• EXERCISE DESCRIPTION
Exactly the lines from the first line of the listing through the line containing "Task: Select the large" should appear in the output, unchanged.

• EXCERPTED RECORDS
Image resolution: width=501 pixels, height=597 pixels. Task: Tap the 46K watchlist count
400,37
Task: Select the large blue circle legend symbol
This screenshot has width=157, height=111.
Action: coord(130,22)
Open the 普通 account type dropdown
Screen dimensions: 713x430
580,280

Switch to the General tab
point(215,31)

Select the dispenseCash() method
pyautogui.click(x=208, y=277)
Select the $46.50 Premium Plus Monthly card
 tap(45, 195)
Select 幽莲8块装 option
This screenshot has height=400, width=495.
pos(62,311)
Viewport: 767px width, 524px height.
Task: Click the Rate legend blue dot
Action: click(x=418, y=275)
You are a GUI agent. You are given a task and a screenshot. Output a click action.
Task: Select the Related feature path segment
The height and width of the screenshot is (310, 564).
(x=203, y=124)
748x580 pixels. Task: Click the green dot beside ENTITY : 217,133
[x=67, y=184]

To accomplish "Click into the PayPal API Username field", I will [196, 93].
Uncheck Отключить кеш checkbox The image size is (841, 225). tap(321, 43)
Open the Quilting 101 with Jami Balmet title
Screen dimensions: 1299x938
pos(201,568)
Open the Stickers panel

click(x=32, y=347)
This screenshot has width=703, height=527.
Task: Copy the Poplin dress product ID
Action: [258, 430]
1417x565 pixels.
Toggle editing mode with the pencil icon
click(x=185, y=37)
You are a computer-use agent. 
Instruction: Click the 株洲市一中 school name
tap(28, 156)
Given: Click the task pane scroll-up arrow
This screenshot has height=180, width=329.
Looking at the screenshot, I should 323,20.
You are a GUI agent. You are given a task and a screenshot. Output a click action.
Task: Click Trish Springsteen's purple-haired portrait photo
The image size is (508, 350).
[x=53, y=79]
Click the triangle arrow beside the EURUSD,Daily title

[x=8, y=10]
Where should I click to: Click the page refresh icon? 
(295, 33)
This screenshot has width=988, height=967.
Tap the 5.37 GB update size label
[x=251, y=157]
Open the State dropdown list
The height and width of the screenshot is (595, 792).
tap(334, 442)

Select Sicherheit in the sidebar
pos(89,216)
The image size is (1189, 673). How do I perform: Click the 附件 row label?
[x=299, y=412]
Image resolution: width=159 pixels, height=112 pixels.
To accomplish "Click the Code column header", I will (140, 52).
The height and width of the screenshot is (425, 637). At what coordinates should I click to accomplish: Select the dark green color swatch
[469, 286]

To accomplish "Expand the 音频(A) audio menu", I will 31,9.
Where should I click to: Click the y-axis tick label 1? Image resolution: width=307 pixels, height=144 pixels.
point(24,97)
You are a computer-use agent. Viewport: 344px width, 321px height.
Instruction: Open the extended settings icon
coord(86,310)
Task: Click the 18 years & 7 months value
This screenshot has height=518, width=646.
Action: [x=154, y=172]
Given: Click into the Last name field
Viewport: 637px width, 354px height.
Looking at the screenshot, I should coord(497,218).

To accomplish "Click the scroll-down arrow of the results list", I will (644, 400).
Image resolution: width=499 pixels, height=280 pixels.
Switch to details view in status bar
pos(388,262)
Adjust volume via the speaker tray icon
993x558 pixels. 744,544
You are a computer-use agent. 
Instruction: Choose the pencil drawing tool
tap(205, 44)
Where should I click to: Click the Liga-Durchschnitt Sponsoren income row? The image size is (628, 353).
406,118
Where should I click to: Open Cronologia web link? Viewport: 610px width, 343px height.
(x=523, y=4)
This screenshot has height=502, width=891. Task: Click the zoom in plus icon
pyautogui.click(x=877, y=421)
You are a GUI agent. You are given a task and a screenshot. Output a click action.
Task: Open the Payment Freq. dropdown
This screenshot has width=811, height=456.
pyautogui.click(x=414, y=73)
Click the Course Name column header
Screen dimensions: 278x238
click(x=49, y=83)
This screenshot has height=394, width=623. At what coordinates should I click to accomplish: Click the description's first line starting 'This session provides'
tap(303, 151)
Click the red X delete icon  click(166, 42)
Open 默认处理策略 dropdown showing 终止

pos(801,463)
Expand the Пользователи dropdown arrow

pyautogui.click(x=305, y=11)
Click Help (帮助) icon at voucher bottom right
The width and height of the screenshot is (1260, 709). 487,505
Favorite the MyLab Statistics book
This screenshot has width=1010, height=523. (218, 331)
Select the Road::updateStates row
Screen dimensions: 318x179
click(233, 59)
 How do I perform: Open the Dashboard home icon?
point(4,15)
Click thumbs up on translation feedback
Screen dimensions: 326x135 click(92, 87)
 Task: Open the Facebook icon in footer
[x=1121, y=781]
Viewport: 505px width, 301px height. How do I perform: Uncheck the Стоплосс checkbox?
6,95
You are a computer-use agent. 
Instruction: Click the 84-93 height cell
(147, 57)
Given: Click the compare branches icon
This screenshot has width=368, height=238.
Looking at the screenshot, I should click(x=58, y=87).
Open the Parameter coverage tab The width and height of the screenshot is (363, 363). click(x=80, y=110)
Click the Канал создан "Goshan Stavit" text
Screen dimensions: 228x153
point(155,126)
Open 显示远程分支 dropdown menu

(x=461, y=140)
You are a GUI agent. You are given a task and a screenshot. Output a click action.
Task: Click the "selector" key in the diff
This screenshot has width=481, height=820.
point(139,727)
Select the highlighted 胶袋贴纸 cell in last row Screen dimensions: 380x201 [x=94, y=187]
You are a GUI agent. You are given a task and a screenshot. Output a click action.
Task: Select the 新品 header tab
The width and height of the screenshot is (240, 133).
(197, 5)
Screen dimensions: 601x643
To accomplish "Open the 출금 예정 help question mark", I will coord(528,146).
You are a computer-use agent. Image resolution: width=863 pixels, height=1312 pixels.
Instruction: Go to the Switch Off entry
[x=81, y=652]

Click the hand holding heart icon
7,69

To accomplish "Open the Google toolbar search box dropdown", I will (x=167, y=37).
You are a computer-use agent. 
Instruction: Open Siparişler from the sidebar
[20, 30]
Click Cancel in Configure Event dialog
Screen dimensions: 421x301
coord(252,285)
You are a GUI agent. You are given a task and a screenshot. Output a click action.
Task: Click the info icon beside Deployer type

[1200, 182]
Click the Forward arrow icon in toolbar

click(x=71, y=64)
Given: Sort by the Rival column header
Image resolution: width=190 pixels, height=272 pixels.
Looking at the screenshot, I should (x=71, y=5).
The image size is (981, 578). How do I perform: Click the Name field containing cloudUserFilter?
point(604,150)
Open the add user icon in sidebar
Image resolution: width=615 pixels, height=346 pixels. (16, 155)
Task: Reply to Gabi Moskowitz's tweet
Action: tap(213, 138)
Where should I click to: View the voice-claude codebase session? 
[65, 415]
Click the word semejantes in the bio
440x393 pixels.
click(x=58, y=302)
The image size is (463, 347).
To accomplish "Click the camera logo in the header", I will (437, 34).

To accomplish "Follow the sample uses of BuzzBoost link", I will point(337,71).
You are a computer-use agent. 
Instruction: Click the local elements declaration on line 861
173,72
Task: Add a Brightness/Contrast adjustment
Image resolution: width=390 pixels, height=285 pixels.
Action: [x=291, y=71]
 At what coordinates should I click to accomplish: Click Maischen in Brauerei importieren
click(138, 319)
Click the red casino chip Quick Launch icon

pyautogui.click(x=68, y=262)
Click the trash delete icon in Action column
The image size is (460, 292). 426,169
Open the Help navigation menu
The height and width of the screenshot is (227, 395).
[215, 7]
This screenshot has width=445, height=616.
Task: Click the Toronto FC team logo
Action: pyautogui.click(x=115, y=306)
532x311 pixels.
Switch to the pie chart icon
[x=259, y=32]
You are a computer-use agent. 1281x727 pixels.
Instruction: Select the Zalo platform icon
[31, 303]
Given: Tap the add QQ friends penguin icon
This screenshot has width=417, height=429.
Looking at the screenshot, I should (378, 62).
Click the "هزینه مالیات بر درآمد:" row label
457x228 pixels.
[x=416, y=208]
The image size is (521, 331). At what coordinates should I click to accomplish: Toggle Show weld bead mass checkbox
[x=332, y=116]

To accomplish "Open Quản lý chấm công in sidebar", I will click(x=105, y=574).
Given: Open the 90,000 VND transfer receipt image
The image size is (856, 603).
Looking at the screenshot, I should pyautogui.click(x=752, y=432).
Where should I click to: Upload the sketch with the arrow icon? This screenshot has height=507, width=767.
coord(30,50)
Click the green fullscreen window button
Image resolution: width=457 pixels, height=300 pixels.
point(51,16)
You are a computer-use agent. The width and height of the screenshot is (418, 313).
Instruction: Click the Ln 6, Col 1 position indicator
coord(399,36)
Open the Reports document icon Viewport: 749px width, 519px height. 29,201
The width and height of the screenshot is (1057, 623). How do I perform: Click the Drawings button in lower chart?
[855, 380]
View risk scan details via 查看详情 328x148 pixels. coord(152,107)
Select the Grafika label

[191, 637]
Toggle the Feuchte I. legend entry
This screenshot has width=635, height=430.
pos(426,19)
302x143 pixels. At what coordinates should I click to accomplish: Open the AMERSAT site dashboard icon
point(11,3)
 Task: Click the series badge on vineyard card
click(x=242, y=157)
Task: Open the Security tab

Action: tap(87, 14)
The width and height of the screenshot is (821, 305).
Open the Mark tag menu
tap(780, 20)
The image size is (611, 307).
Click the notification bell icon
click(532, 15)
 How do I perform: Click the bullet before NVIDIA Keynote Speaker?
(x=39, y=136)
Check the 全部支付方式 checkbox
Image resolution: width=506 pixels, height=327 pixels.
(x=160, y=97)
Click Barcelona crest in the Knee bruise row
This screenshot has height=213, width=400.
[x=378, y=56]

• SOLUTION FOR THIS EXERCISE
Image resolution: width=501 pixels, height=597 pixels. Task: Tap the 46K watchlist count
400,37
Task: Select the large blue circle legend symbol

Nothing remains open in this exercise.